The Government has “manipulated the system” in allowing the Royal Mail to push its £8bn pension deficit onto the taxpayer, a pensions lawyer has warned.
Last week, Business Secretary Vince Cable revealed the Government-run postal services organisation could be mutualised as it attempts to slash operating costs.
As part of the changes, which will be brought forward in the second part of the Postal Serv-ices Bill following Richard Hooper’s review of the company earlier this year, the pension scheme will be nationalised to allow other parts of the business to be sold off.
Nabarro partner Anne-Marie Winton says: “It is solving with legislation what the private sector would love to do. They are effectively just parking the pensions deficit. Effectively, the Government is manipulating the system. Absent this bit of legislation, I don’t see how the privatisation would actually work.
“It certainly shows that it is not a level playing field because we cannot do that in the private sector but you can in the public, which seems a bit tough for the taxpayer.”

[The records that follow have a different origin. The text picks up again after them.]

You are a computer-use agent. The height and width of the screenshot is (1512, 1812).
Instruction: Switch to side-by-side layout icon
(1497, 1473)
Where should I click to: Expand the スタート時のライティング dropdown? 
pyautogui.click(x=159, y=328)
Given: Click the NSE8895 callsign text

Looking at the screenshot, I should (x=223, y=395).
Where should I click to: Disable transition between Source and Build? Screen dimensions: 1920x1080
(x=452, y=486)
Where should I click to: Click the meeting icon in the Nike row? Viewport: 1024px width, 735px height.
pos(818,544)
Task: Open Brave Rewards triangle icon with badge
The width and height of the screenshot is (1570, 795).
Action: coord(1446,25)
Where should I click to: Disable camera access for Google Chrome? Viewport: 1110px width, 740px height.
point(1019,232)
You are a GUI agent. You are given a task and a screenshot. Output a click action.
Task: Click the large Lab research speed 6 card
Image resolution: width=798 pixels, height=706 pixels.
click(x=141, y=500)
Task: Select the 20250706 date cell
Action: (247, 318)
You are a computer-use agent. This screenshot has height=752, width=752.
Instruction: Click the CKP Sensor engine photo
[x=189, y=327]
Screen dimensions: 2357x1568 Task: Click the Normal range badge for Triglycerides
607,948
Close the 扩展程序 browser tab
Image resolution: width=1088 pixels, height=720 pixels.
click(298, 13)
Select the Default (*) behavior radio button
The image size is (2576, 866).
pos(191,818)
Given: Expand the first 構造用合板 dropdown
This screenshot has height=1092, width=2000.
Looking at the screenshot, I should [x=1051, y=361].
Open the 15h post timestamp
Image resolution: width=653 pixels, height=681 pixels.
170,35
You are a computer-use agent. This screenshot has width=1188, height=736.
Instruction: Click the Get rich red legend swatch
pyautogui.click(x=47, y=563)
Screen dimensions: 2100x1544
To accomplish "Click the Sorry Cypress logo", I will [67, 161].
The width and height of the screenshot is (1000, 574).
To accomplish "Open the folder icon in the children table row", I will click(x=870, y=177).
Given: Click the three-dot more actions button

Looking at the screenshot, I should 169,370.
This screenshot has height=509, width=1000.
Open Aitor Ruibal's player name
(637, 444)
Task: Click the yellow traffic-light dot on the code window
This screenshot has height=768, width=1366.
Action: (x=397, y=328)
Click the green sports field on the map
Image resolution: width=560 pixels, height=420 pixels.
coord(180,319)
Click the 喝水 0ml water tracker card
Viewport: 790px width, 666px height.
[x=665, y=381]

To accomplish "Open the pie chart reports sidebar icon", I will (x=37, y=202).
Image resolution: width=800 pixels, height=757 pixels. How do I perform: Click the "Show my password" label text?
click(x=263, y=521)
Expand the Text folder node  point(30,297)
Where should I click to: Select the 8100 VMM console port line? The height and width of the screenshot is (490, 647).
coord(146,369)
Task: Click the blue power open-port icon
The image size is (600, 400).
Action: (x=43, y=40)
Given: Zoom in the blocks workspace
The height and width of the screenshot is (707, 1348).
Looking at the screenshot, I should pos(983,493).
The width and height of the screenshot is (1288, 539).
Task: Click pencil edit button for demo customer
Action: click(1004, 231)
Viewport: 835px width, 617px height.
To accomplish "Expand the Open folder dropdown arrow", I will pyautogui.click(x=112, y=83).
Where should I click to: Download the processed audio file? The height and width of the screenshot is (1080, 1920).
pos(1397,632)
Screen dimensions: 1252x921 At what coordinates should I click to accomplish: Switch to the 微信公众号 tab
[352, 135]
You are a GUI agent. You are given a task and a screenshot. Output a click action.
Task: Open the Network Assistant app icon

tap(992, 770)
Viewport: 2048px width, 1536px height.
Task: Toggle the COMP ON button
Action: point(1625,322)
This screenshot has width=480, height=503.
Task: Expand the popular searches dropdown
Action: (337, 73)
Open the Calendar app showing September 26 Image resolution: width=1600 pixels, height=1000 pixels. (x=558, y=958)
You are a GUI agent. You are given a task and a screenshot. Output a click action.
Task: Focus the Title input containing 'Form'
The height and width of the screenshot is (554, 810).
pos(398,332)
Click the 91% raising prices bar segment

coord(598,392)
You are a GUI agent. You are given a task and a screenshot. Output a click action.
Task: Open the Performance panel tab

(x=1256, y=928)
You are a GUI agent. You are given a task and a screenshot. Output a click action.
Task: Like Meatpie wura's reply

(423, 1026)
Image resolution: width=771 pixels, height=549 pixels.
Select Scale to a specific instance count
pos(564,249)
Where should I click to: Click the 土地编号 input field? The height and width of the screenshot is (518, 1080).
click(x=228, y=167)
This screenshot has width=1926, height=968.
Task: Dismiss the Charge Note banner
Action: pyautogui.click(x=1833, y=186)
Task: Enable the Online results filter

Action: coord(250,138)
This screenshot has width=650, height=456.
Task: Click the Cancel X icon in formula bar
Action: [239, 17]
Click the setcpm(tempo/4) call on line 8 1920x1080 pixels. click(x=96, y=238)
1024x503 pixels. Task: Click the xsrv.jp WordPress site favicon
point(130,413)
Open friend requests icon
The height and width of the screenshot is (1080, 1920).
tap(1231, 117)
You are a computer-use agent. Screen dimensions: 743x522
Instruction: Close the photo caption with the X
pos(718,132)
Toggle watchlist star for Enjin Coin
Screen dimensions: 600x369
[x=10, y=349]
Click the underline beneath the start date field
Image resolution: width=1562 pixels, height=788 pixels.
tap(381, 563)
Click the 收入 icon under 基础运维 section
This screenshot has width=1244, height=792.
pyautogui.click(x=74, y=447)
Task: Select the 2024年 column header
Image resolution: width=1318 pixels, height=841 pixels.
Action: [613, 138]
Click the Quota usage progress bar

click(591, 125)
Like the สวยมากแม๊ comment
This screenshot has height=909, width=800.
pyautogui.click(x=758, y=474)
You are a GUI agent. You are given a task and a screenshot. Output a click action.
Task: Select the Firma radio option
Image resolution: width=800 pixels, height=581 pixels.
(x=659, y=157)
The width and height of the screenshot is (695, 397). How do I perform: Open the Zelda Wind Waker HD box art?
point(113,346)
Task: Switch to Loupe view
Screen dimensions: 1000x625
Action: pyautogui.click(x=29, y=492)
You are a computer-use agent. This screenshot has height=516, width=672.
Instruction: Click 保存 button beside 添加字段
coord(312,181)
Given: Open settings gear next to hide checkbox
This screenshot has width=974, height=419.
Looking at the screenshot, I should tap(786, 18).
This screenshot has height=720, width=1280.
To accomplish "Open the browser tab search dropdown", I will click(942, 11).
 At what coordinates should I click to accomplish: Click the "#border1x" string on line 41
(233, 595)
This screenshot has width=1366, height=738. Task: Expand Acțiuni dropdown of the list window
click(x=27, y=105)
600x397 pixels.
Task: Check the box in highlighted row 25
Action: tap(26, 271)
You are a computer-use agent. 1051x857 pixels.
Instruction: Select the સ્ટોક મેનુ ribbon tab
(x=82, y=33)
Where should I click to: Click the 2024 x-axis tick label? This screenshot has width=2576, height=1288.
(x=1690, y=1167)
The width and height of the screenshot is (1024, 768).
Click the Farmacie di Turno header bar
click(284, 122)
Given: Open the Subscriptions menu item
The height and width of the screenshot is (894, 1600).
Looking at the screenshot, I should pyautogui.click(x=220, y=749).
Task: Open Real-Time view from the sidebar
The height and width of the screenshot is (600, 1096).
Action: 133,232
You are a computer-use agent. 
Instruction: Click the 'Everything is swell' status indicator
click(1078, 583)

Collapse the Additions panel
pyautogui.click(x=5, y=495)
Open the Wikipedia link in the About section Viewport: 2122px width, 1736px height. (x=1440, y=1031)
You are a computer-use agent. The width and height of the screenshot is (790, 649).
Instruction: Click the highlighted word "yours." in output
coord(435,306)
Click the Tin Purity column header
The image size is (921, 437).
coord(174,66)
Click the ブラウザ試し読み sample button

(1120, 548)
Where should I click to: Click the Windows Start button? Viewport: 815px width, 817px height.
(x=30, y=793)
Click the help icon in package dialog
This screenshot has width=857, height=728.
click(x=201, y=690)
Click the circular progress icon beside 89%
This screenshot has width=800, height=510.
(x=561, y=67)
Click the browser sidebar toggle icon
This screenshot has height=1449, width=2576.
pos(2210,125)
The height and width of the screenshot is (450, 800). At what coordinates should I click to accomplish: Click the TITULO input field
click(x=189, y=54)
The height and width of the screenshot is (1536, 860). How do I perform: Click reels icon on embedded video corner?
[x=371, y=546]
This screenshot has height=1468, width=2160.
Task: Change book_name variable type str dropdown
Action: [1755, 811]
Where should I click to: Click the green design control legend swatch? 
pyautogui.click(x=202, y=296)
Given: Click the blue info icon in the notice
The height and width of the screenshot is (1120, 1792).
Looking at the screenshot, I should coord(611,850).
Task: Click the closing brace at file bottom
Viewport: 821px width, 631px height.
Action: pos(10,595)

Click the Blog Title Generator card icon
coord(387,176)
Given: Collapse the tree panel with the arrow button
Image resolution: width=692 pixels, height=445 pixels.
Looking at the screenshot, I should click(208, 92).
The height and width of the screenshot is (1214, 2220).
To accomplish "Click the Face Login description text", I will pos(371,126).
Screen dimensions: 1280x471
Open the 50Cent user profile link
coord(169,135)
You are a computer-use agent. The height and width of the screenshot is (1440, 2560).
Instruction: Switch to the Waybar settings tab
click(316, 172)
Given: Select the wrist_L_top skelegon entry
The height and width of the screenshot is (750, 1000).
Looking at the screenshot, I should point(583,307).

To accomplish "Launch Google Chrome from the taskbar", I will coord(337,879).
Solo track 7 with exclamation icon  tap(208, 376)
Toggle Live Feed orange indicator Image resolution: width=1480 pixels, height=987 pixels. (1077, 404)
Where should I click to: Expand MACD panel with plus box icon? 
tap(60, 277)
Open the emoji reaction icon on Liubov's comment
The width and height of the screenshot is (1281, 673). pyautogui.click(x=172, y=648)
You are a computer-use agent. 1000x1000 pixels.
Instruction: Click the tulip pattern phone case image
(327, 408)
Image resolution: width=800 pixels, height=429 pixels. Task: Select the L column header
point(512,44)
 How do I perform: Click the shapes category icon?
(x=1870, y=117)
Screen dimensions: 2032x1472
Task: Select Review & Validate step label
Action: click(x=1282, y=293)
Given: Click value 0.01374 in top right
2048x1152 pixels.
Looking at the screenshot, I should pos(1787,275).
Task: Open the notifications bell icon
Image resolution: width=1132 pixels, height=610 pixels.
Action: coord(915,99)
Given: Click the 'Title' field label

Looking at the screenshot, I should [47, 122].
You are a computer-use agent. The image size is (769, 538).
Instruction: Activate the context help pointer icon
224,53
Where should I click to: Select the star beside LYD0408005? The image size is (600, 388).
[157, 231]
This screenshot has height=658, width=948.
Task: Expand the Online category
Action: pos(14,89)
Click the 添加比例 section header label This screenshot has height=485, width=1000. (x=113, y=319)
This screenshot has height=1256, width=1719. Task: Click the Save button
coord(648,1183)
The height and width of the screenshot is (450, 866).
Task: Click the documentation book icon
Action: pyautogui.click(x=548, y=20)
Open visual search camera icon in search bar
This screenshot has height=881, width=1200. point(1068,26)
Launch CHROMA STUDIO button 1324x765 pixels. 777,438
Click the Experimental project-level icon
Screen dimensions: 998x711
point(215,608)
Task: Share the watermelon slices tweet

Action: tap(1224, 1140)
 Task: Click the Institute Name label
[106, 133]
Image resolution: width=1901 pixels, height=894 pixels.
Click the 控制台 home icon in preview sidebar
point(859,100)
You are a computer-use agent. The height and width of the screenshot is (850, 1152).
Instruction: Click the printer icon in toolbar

The bill, if passed, will effectively enable the Government to set up a mirror of the current scheme. The taxpayer will then be responsible for paying off the deficit once an agreement has been reached with The Pensions Regulator over the length of its recovery plan.
TPR is currently mulling over the deficit repayment structure presented to it by Royal Mail. The plan includes a 38-year recovery period, described by Hooper as “unprecedented by modern standards”. TPR previously indicated it had “substantial concerns” over the recovery plan.
The decision could also fall foul of the EU competition rules. She says: “You could argue that the state is doing something to make a particular business more marketable. What if there were other competitors to Royal Mail, like UBS, who might say, ’we would love to have the luxury of dumping our pension liabilities and starting again but we cannot’”.